Zdrowie

W centrum Krzeszowic będzie bezpieczniej

Na ścianie zabytkowego budynku Pałacu Vauxhall w centrum Krzeszowic pojawił się defibrylator AED. Montaż i zakup urządzenia został sfinansowany z budżetu gminy.

AED zamontowano na ścianie budynku od strony ulicy Walkowskiego, dzięki czemu, w razie potrzeby, każdy mieszkaniec, niezależnie od pory dnia, może go użyć. Urządzenie jest w pełni zautomatyzowane i proste w obsłudze.

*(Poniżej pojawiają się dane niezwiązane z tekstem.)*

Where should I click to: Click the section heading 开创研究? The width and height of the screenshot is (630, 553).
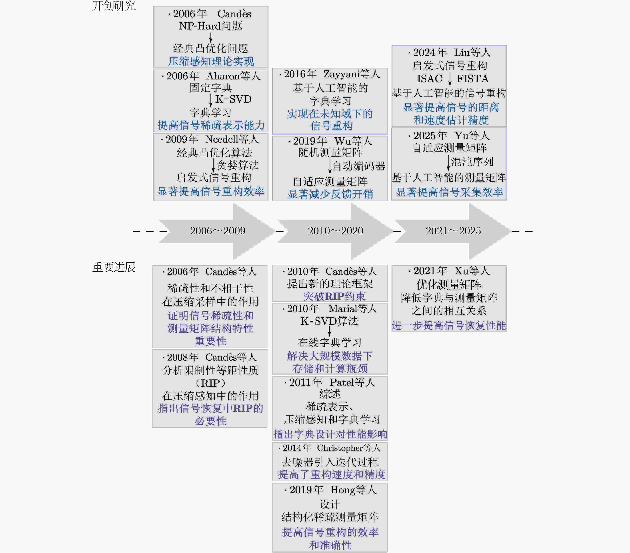point(114,6)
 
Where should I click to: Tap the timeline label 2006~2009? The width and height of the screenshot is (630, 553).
point(218,231)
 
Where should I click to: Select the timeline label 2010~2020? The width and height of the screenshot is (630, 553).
point(335,231)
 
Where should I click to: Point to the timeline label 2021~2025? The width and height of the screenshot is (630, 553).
point(453,231)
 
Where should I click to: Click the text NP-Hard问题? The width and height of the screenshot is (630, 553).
point(211,26)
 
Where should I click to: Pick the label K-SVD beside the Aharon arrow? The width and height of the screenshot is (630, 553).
point(233,99)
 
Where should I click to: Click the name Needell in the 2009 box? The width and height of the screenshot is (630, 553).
point(222,139)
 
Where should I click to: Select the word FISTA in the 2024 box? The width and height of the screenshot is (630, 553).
point(472,79)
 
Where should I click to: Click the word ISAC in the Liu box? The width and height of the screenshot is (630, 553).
point(430,79)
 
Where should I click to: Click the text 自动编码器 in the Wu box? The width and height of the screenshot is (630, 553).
point(359,166)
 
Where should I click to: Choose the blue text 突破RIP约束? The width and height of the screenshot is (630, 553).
point(334,296)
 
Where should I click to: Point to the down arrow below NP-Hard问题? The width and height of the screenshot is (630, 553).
point(211,37)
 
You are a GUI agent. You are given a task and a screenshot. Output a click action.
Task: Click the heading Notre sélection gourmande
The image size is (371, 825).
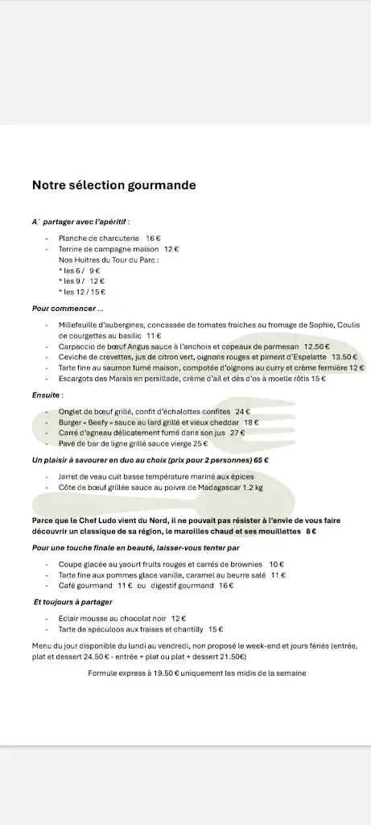tap(113, 185)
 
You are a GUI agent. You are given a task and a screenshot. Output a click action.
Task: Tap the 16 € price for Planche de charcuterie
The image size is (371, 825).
tap(154, 238)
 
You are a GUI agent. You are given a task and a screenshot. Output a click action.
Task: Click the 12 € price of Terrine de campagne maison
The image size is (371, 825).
tap(171, 250)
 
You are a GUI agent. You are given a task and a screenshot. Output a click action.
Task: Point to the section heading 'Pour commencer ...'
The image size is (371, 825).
tap(68, 308)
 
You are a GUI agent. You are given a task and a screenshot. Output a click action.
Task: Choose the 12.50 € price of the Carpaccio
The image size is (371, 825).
tap(316, 346)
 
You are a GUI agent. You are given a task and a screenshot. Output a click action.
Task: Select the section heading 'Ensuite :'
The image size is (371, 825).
tap(47, 396)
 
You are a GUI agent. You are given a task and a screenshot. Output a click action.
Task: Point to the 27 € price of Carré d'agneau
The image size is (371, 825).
tap(237, 433)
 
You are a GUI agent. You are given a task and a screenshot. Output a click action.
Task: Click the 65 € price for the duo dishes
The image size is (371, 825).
tap(261, 460)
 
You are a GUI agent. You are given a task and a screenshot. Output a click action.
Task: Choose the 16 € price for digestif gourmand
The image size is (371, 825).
tap(226, 586)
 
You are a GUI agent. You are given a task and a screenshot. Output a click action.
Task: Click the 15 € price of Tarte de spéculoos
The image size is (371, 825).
tap(216, 628)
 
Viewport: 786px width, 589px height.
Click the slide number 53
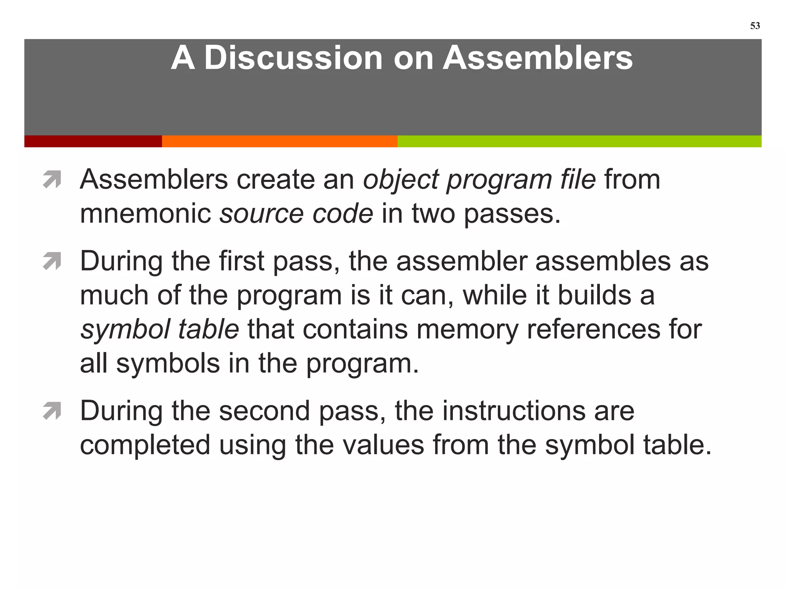(755, 26)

Za pomocą poleceń głosowych i wizualnych przeprowadzi przez procedurę bezpiecznej defibrylacji w przypadku zatrzymania krążenia. 

– Defibrylator ma także tryb pediatryczny, po przestawieniu przełącznika umożliwia błyskawiczne przełączenie pracy w tryb pediatryczny i automatyczne dopasowanie energii defibrylacji i instruktażu RKO (Resuscytacja Krążeniowo – Oddechowa) do ratowania dzieci — informuje krzeszowicki urząd.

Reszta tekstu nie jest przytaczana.